SCE Partners Bill Warner was the only witness during the nearly four-hour hearing. He said since the company’s more than $30 million in equity financing is nearly depleted, the Credit Suisse loan is vital for the work to continue and for SCE to meet deadlines set by the lender, the IRGC and the city of Sioux City. However, under cross-examination by Penn National attorney Christopher Tayback, Warner acknowledged that Credit Suisse has not taken action to rescind the loan and that bank officials have not told him they intend to do so.

In December, the district court will hear Penn National’s case against the IRGC to determine whether the IRGC, in taking bids and awarding a license for a land-based casino, violated state law and the Argosy’s constitutional protections. The city of Sioux City filed an emergency request to intervene but has been told it cannot participate because the request was made too late. The city will have a hearing on March 7 in which they can argue its case.

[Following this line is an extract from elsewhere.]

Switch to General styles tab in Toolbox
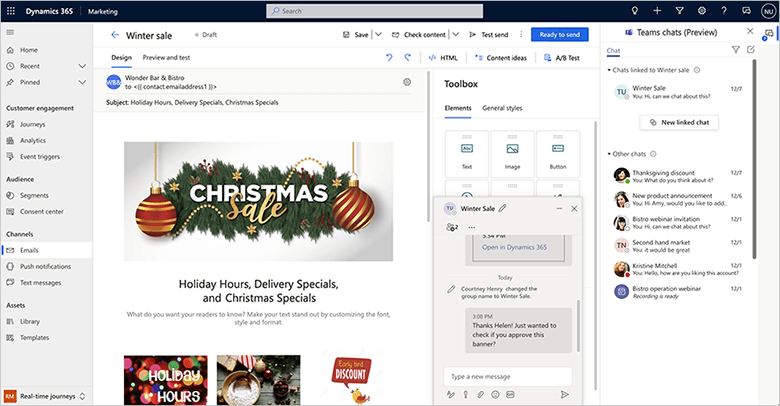780x406 pixels. click(502, 108)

Meanwhile, two competing reports show different impacts of the proposed $150 million Cedar Crossing Casino in Cedar Rapids, Iowa. One report, completed in February 2013 by the New Orleans-based Innovation Group and recently filed with the Iowa Racing and Gaming Commission, indicated the proposed Cedar Rapids casino would cannibalize $28 million annually from the Riverside Casino and Golf Resort and cost that business 39 percent of its gross gambling revenue. Innovation Group was hired by Riverside to prepare the report, which also said existing state-regulated casinos in eastern Iowa would lose $62 million in annual revenue–nearly two-thirds the projected $95.3 million in annual revenue the Cedar Rapids casino would generate.

Specifically, the report estimated in addition to the $28 million in annual revenue lost at Riverside, Davenport would lose $6 million; Bettendorf, $5 million; Clinton, $2 million; Dubuque, $6 million; Waterloo, $11 million; four other casinos, including Prairie Meadows in Altoona, $3 million total; and at Meskwaki tribal casino in Tama, $10.5 million.

However, a report issued earlier this month by TMG Consulting, which was hired by Cedar Crossing Casino, estimated annual gaming revenue losses would be less than $8 million for Riverside, $8.7 million for Tama, $4 million for Waterloo and less than $2 million for Dubuque.

Steve Gray, chairman of casino developers Cedar Rapids Development Group, called the Innovation Group’s report “an outdated and flawed study that is not based upon the project actually proposed for Cedar Rapids. We stand by our market analysis for the region because it is current, reflects our unique proposal and conducted by an analyst with a proven record in the Iowa market. There is more than enough room in the Eastern Iowa market for Cedar Rapids to have an urban casino.”

Jeff Link, a strategic adviser for Riverside casino, located 12 miles south of Iowa City, said the Innovation Group report is more precise than TMG’s because it is based on actual data from the Riverside Casinos players club database. Link added at least one-third of Riverside’s 700 current employees would be laid off as a result of the Cedar Rapids casino. “The overall gambling market is saturated. We think that the combined cannibalization will defeat the casino application in Cedar Rapids,” Link said.

The Iowa Racing and Gaming Commission will announce its decision on granting a license to the Cedar Rapids casino on April 17. Prior to that, on February 20, the IRGC will have the results of two independent research studies it commissioned about Iowa’s gambling market. On June 12, the commission will announce its decision about granting a license for a proposed casino in Greene County.